Predicting the Price of Resale HDB Flat using Linear Regression
Metis Bootcamp Project 2
For the second project of Metis Bootcamp, I worked on applying Linear Regression to predict the price of Resale HDB Flat. As HDB Flat in Singapore is expensive and usually cost an average of $300k for a 3 room resale flat, $400K for a 4 room resale flat and $500k for a 5 room resale flat in a matured estate for. This project requires webscraping to be done as a requirement and beautifulsoup and selenium were used to scrap the data from data.gov.sg
After scraping the data, exploration data analysis was done and we have 10 features and 1 target (Resale price).
Features:
1. Month (of transaction)
2. Town
3. Flat type
4. Block
5. Street name
6. Storey range
7. Floor area (in sq metres)
8. Flat model
9. Lease commence date
10. Remaining Lease
Target:
1. Resale Price
Next, heatmap was used to find the correlation for the variables. In linear regression, all the input variables must be independent from each other. We eliminate those variables that are correlated to each other. For this project, floor area correlates with flat type and lease commencement date correlates with remaining lease years. Flat type and lease commencement date are removed from the input variables.

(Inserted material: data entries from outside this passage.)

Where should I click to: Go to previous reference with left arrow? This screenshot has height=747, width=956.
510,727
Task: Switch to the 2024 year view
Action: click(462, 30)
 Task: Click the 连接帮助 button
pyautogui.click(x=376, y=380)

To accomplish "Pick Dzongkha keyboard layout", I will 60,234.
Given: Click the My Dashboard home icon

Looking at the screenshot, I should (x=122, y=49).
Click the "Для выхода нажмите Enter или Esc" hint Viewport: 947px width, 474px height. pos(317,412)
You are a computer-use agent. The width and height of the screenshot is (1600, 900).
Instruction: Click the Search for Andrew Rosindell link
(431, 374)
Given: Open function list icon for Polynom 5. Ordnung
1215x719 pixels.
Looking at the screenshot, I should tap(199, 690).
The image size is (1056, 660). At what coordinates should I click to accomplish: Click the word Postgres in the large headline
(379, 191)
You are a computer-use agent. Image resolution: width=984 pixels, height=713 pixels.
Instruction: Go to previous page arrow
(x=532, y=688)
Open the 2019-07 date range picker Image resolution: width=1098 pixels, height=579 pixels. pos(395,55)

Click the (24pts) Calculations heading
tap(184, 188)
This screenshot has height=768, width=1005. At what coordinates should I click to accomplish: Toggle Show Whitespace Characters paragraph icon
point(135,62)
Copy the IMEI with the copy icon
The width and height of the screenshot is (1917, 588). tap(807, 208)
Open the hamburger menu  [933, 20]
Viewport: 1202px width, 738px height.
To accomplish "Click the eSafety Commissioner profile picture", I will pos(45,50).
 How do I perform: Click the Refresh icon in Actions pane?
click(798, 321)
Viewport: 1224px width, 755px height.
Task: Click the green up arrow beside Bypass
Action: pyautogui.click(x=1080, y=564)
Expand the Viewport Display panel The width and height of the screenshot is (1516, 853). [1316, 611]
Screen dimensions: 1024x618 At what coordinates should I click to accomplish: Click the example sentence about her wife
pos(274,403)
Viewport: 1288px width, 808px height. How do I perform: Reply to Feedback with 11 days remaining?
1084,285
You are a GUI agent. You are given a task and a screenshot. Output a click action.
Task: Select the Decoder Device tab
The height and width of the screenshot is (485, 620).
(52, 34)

For the target which is the resale price, the data distribution is skewed to the right so we apply log transformation on it to achieve a normal distribution so that we can get a better fit using linear regression.
Resale Price Plot
After applying log transformation
Log Resale Price Plot
We categorise the towns into 5 different regions Central, East, North, North-East and West and created dummy variables and drop North-East since one variable is not necessary.
We arrive at a model with the following features : floor area,remaining lease years, storey range, region Central, region_East, region_North,region_West and a R-squared of 0.817 and adjusted adjusted R-squared of 0.816 to predict the resale price.
We used 60 percent of the dataset for training, 20 percent for validation and 20 another percent for final testing.
3 models - Linear Regression, Ridge Regression and degree 2 Polynomial were used for validation and testing.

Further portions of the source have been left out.